Books


Written and Edited by Founder & Director Diana Fosha, PhD

Undoing Aloneness & the Transformation of Suffering Into Flourishing: AEDP 2.0

Edited by Diana Fosha, PhD (2021)

AEDP 2.0 wins prestigious award

In Undoing Aloneness and the Transformation of Suffering Into Flourishing: AEDP 2.0, Diana Fosha and her colleagues document the evolving nature of AEDP as a therapeutic model. In the 20 years since Fosha introduced AEDP, it has attracted thousands of therapists and improved the lives of thousands of clients. In this edited volume the reader is able to grasp the power of AEDP as a treatment model, to appreciate the intellectual scope of the theoretical and empirical bases, and to explore its broad clinical implications.” – Stephen W. Porges, PhD, Distinguished University Scientist, Founding Director, Traumatic Stress Research Consortium, Kinsey Institute, Indiana University Bloomington; Professor of Psychiatry, University of North Carolina at Chapel Hill

This book updates clinical guidance and theory for Accelerated Experiential Dynamic Psychotherapy (AEDP), an approach that gives patients corrective emotional and relational experiences that mobilize changes in the brain.

Practitioners of AEDP understand psychopathology as a byproduct of internal working models, born out of insecure attachment experiences, that now thwart adaptive functioning in adulthood. The goal of AEDP is to be therapeutically present with patients and their pain and to guide them to have a new experience—a good experience—thus rewiring memory and capacity to reflect. Updates to the AEDP approach (moving it into its second iteration, or “2.0”) leverage emerging findings from the field of affective neuroscience to enhance individuals’ healing and transformation.

**INSTRUCTIONS**
A. In the AEDP 2.0 text, what does the abbreviation AEDP stand for?
B. Output the stretch of the AEDP 2.0 text from "Practitioners of AEDP" through "healing and transformation.".

**Collected data**
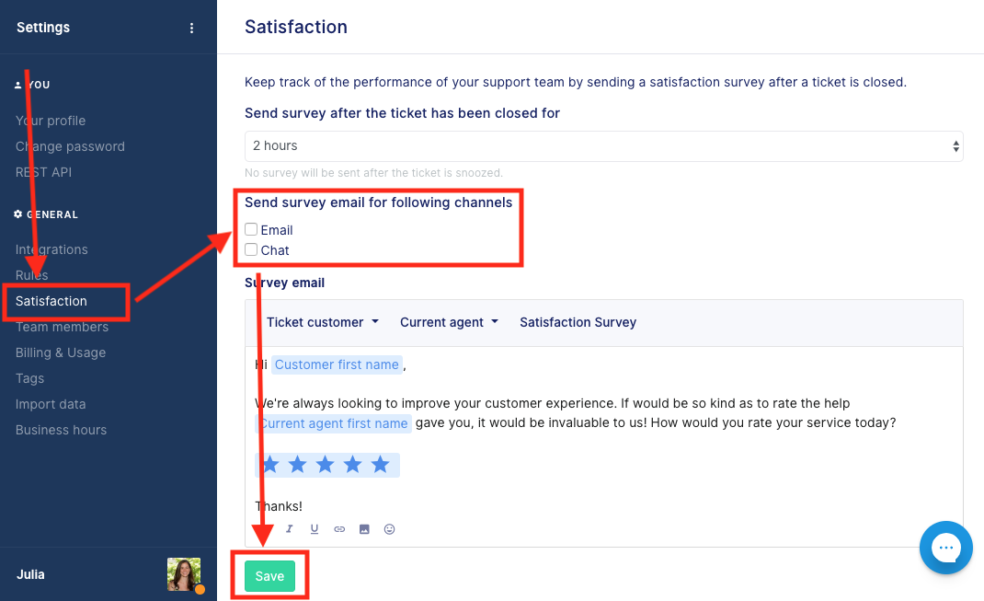Insert the Satisfaction Survey placeholder
This screenshot has height=601, width=984.
578,322
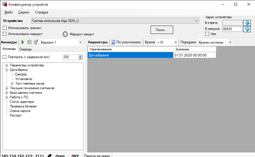Viewport: 255px width, 157px height.
Task: Click the Маршрут закрыт round indicator
Action: pos(65,34)
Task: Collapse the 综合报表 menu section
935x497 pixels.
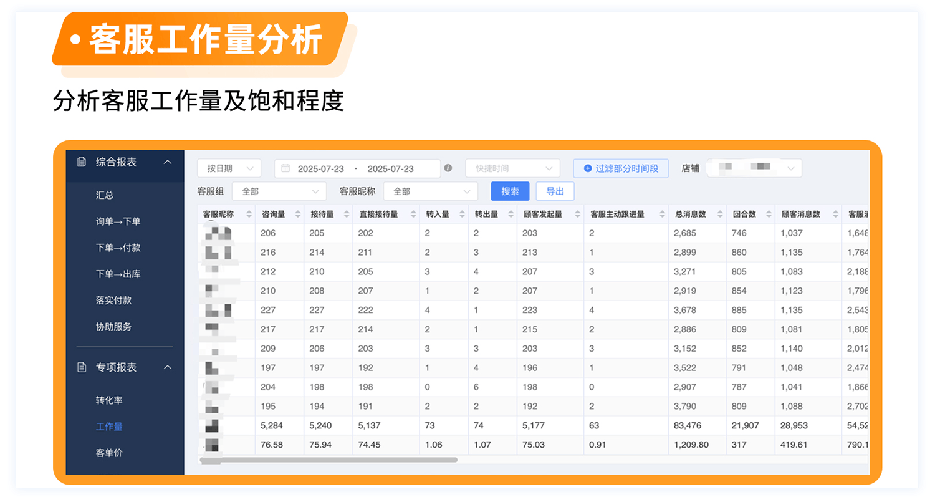Action: point(167,162)
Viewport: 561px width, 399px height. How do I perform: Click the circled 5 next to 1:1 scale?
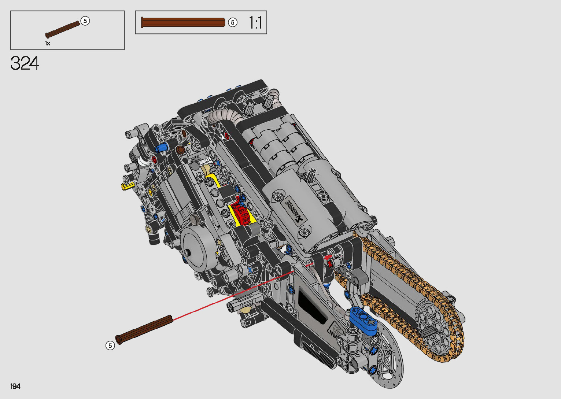(232, 23)
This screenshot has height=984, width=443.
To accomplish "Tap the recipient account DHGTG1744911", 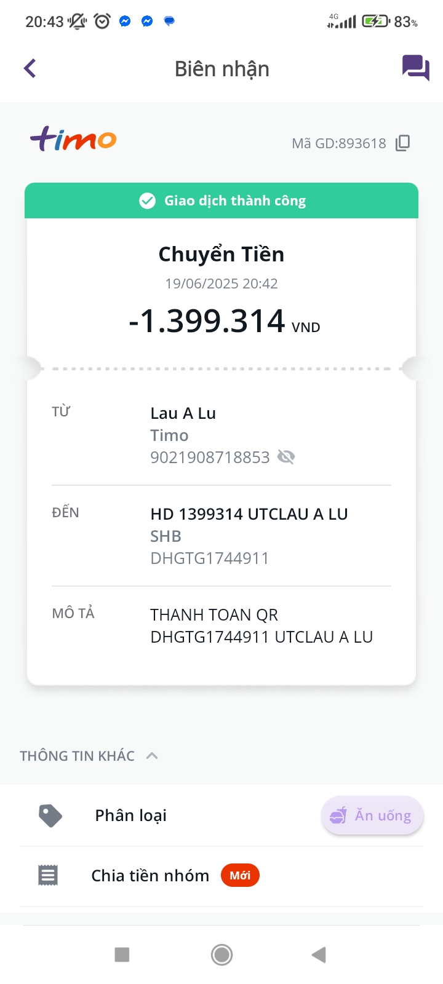I will [x=210, y=558].
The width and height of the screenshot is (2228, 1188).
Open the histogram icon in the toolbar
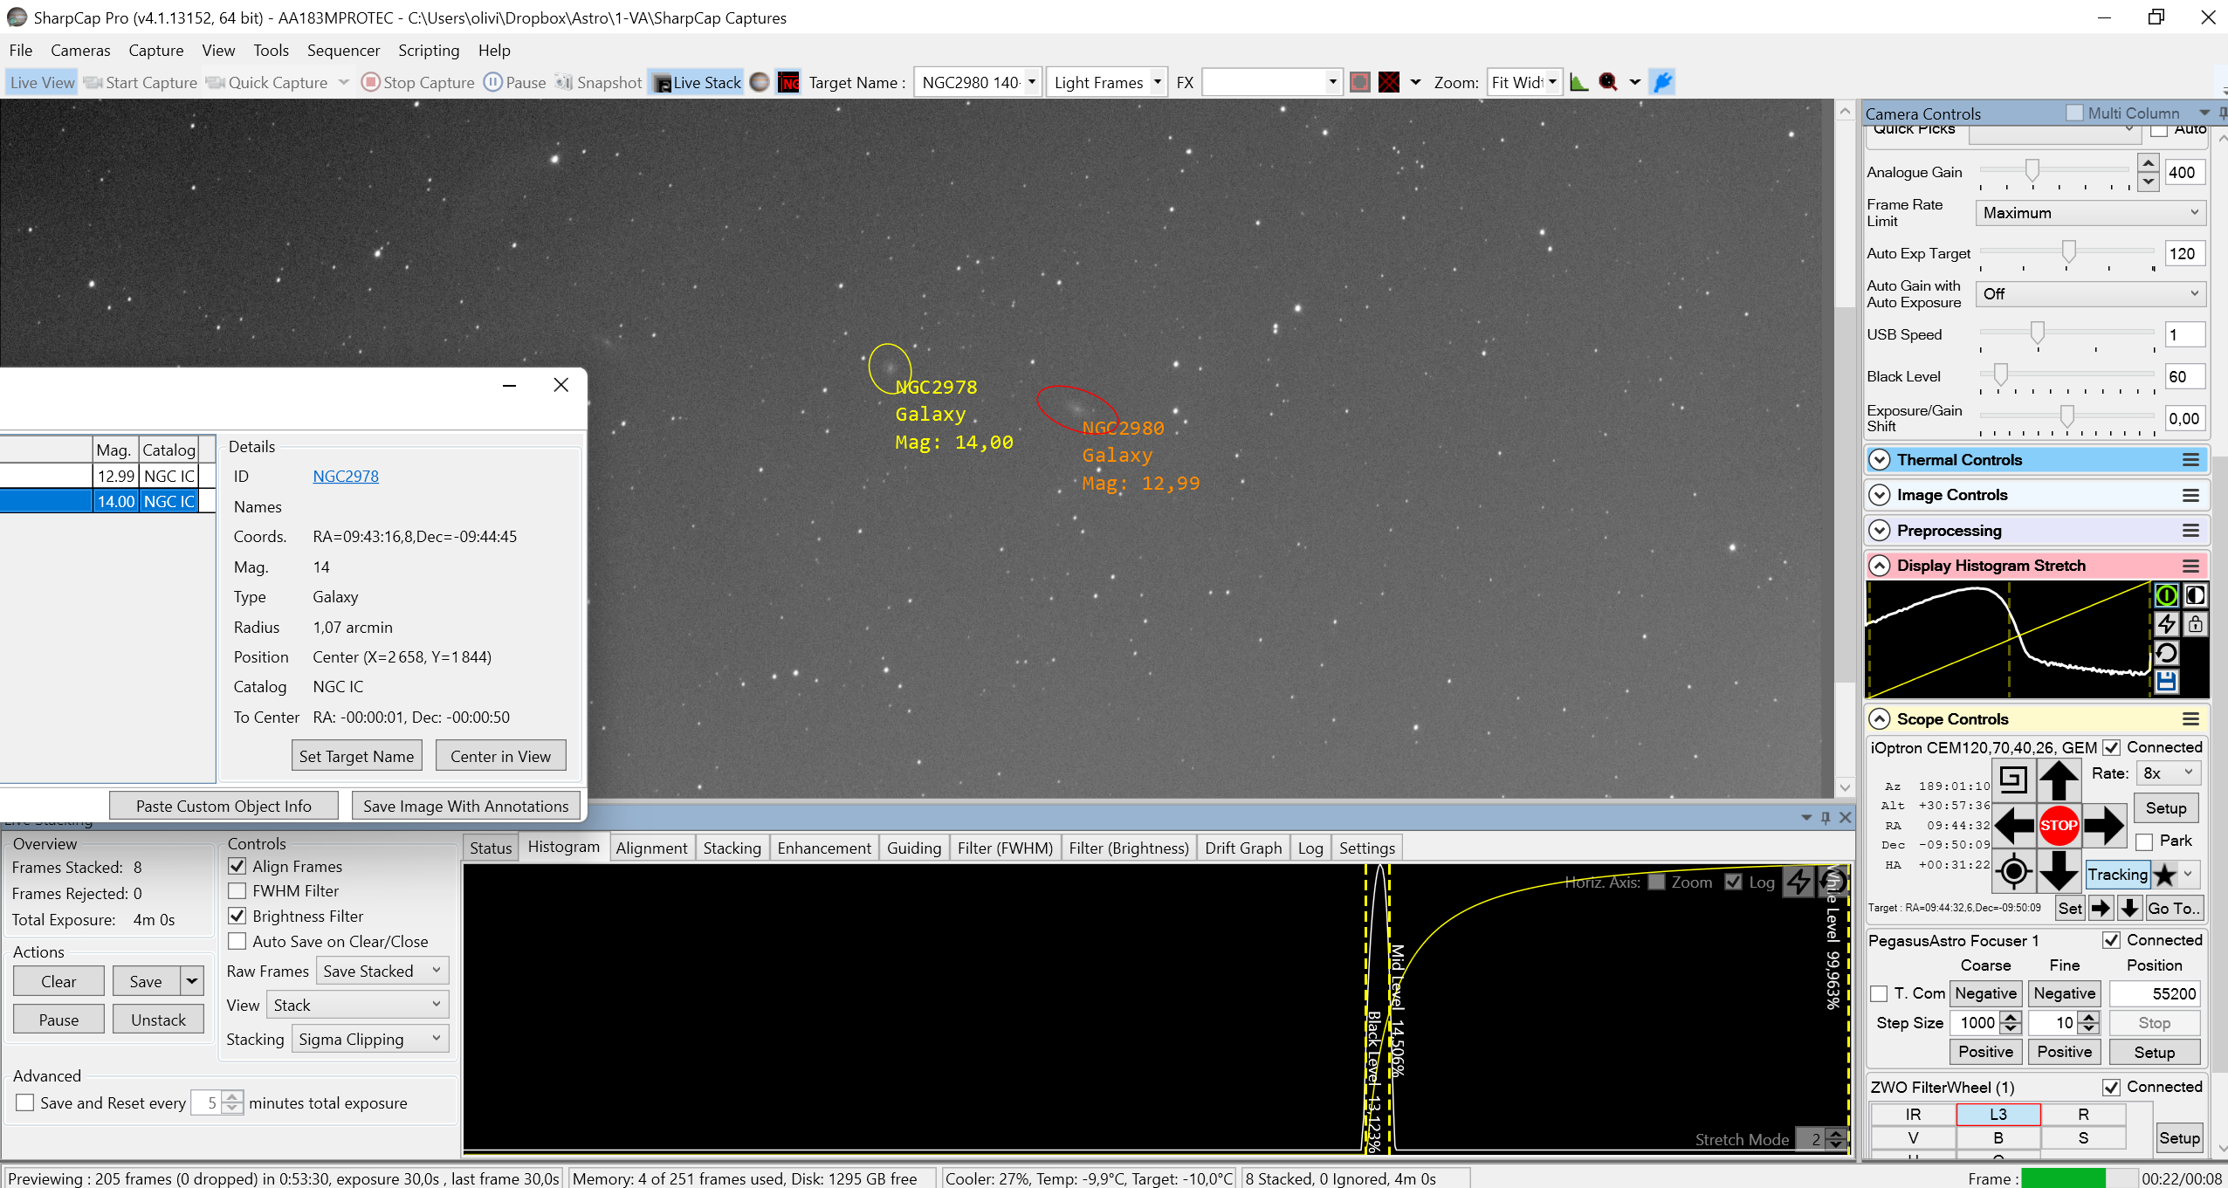tap(1578, 82)
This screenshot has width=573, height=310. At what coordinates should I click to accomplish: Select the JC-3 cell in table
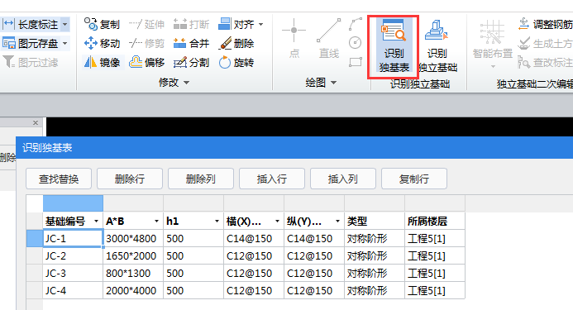(x=73, y=273)
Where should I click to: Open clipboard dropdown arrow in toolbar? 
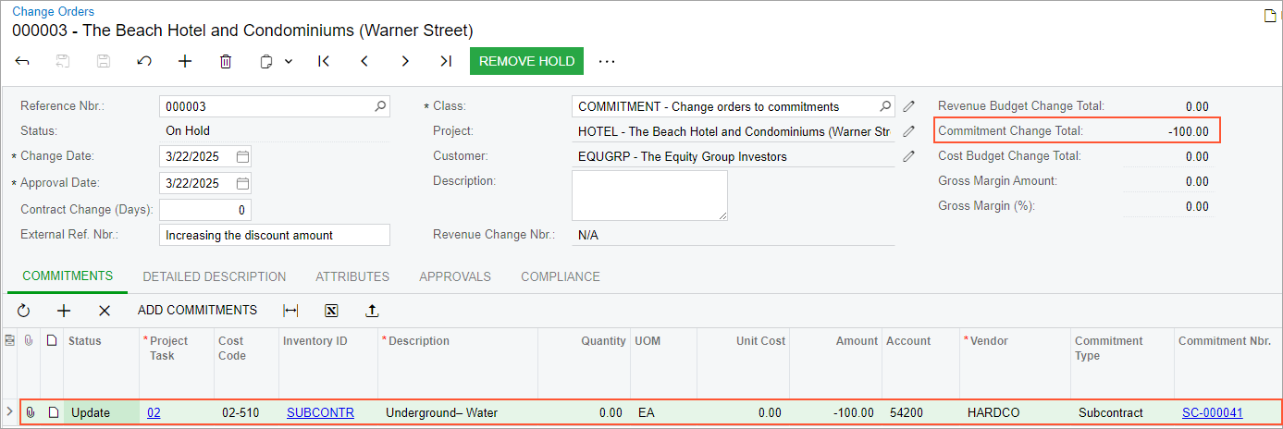[x=289, y=61]
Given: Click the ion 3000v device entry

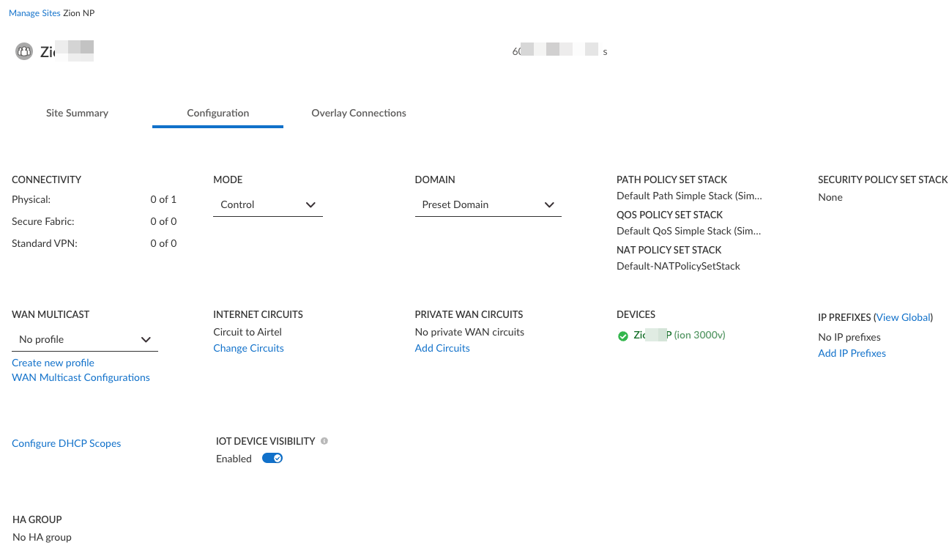Looking at the screenshot, I should [680, 336].
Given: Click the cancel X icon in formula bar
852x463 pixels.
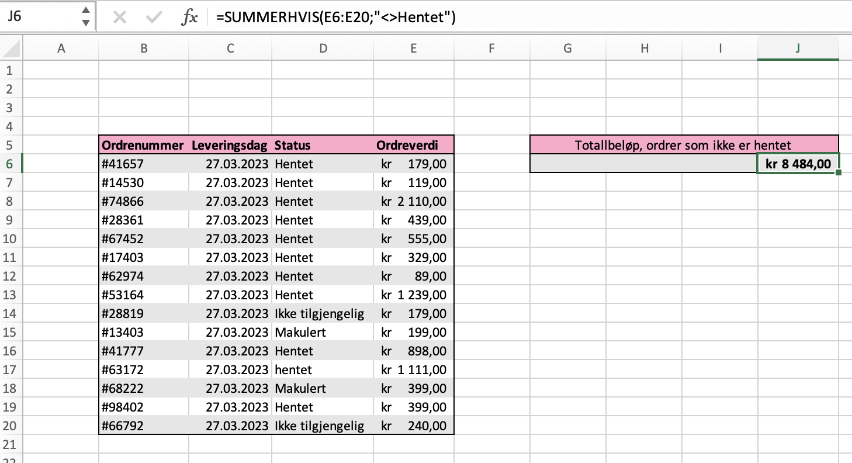Looking at the screenshot, I should [119, 18].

**RESPONSES IN ORDER**
A. Accelerated Experiential Dynamic Psychotherapy

B.
Practitioners of AEDP understand psychopathology as a byproduct of internal working models, born out of insecure attachment experiences, that now thwart adaptive functioning in adulthood. The goal of AEDP is to be therapeutically present with patients and their pain and to guide them to have a new experience—a good experience—thus rewiring memory and capacity to reflect. Updates to the AEDP approach (moving it into its second iteration, or “2.0”) leverage emerging findings from the field of affective neuroscience to enhance individuals’ healing and transformation.